____ Stored data

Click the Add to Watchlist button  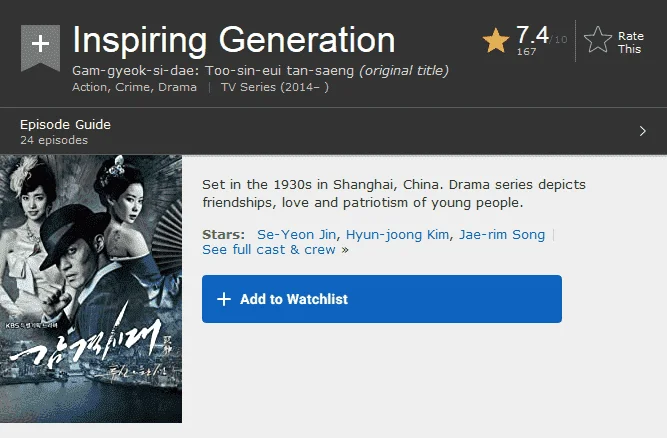tap(382, 299)
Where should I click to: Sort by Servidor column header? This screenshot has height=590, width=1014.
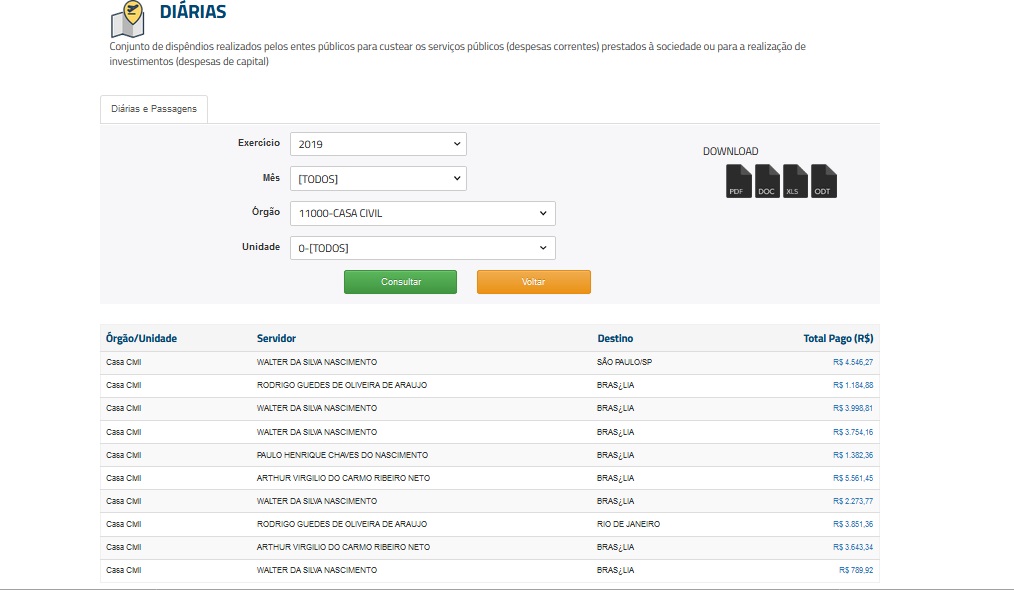coord(276,339)
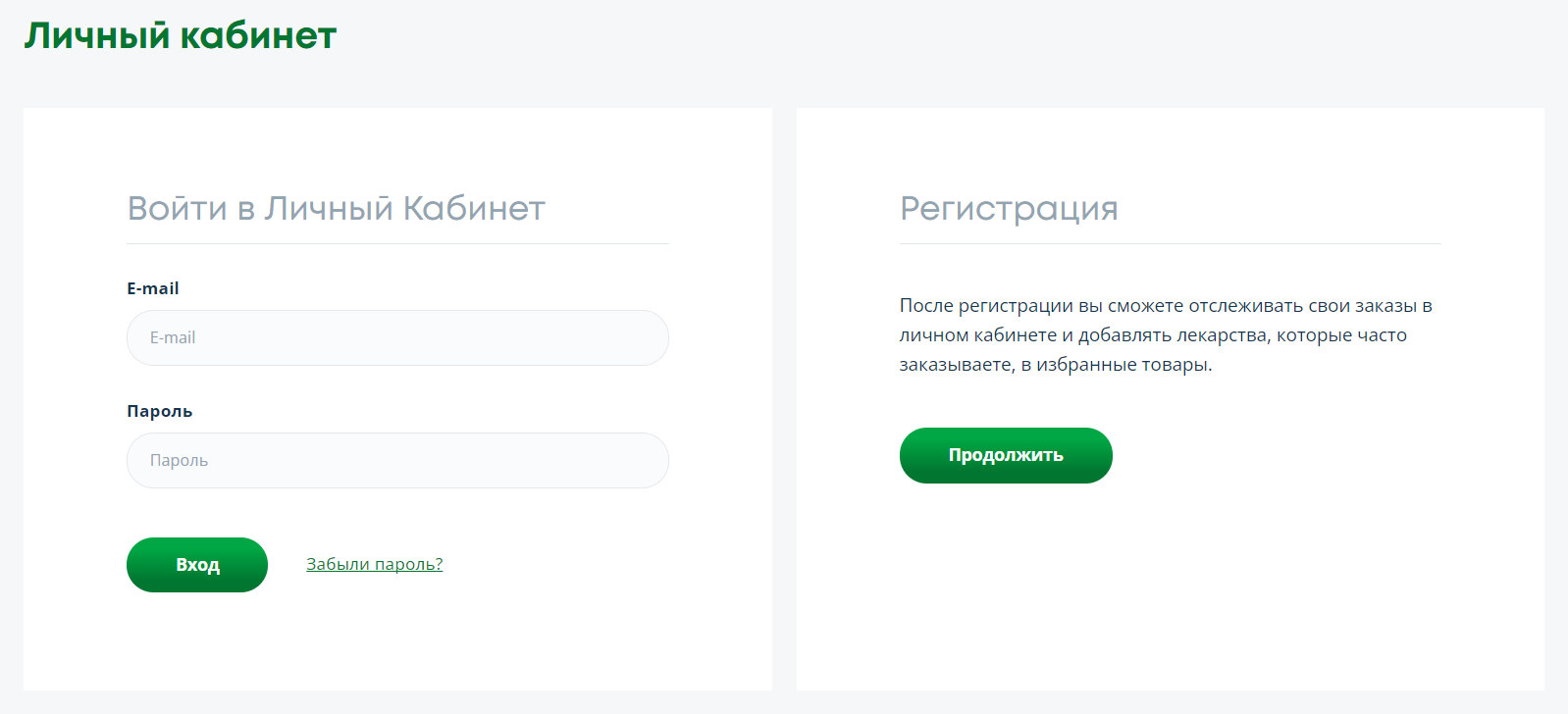The height and width of the screenshot is (714, 1568).
Task: Click the green Личный кабинет page title
Action: (x=181, y=36)
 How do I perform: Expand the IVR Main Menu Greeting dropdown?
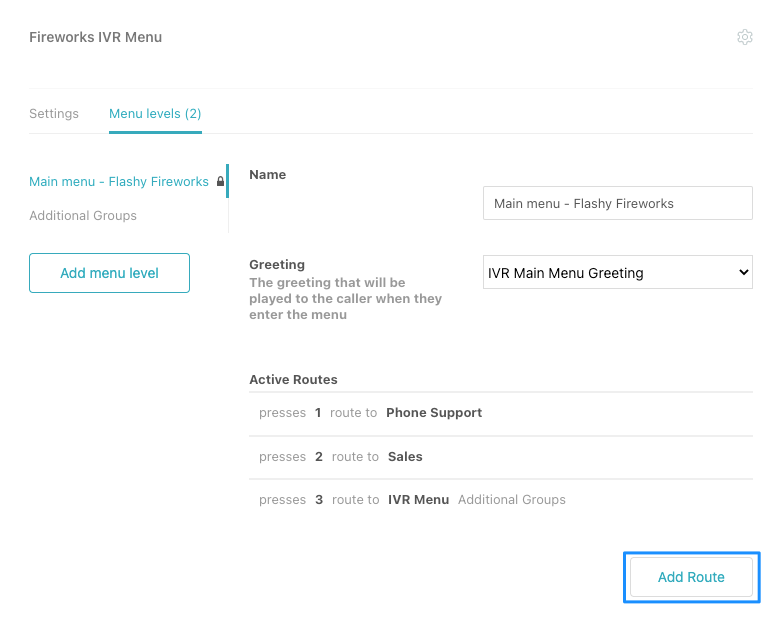(617, 273)
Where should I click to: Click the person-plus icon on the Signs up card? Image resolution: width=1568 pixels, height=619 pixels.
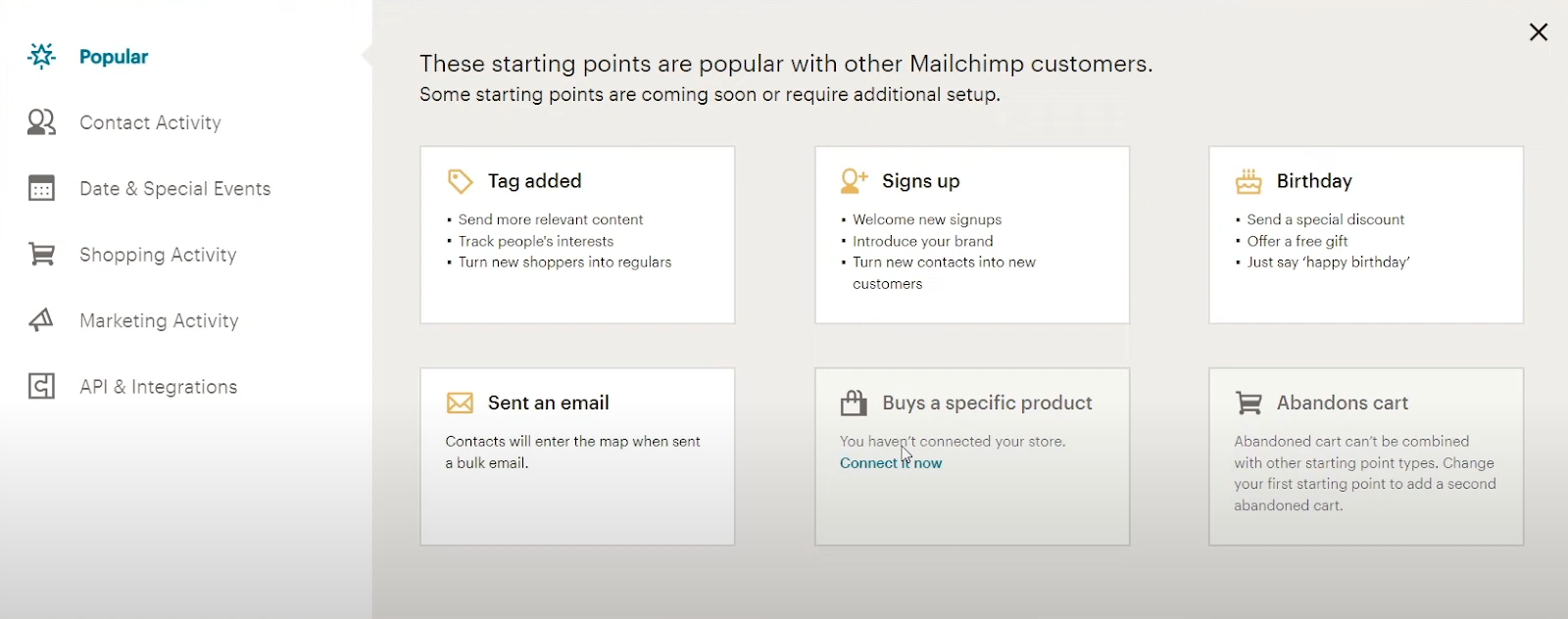[854, 180]
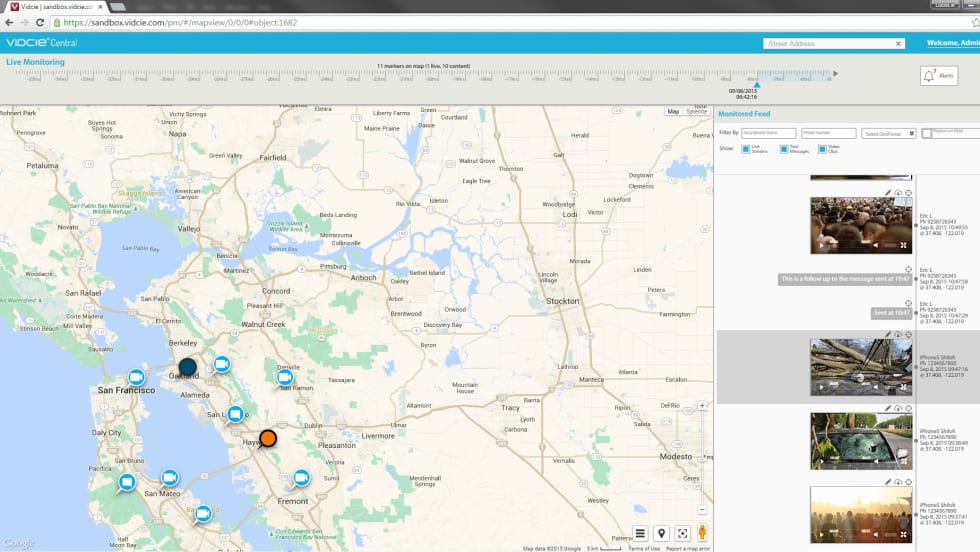This screenshot has width=980, height=552.
Task: Open the Alerts bell notification
Action: [939, 76]
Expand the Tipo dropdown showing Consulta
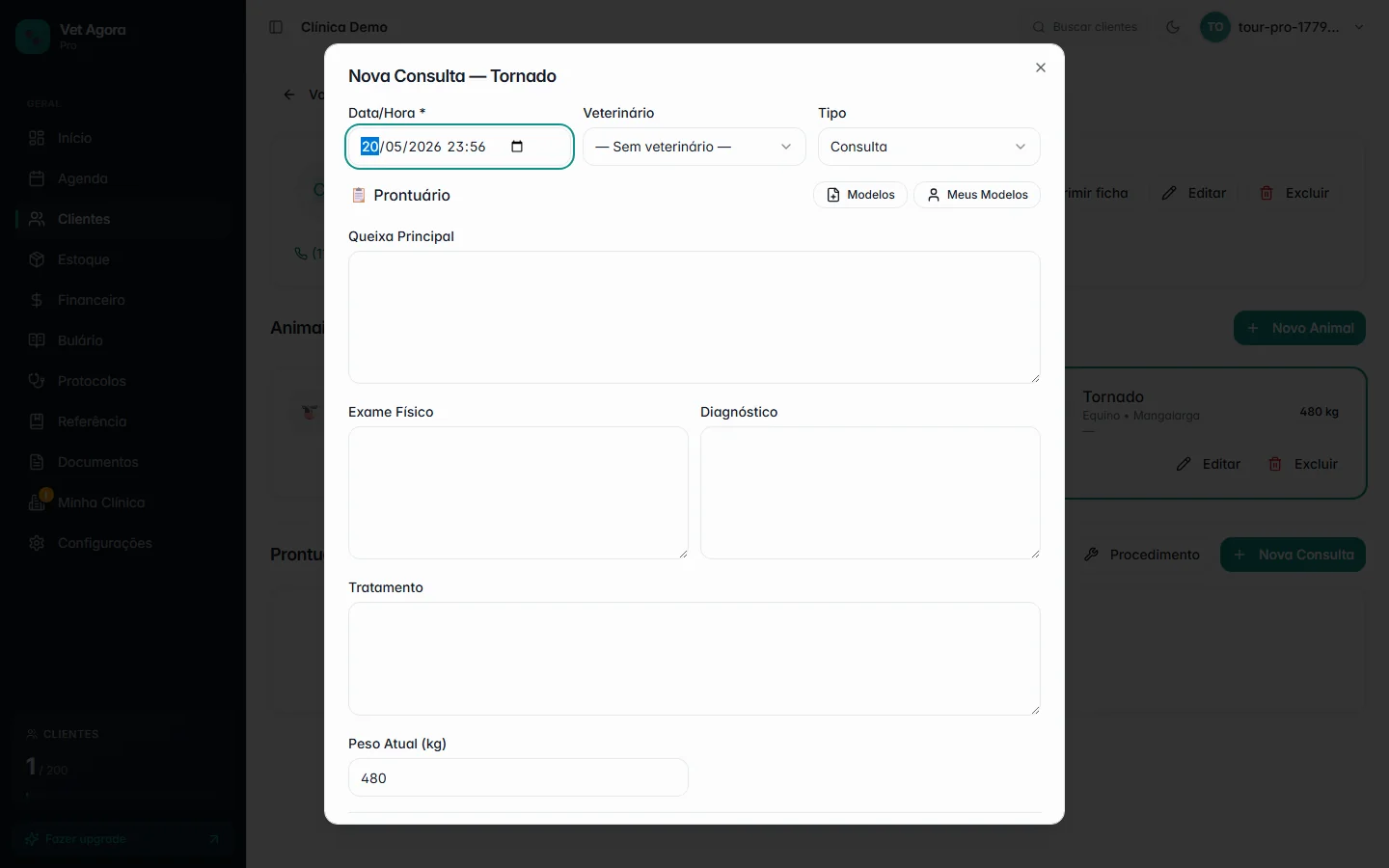1389x868 pixels. [929, 147]
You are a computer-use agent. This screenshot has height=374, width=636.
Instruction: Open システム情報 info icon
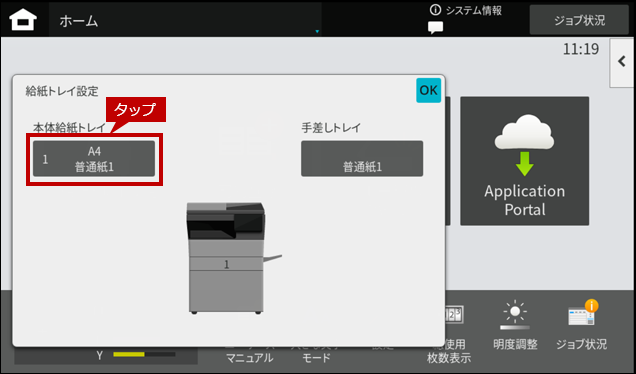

________

● What you are asked to do
Excluding all pictures, output exactly the lines from the line containing "How do I perform: Expand" through the last line of the entries above.

● Answer to this problem
 How do I perform: Expand the IVR Main Menu Greeting dropdown?
(617, 273)
Where should I click to: Click the person-plus icon on the Signs up card? Image resolution: width=1568 pixels, height=619 pixels.
[854, 180]
This screenshot has width=980, height=552.
Task: Open the Alerts bell notification
Action: [939, 76]
Expand the Tipo dropdown showing Consulta
1389x868 pixels. [929, 147]
You are a computer-use agent. This screenshot has height=374, width=636.
Instruction: Open システム情報 info icon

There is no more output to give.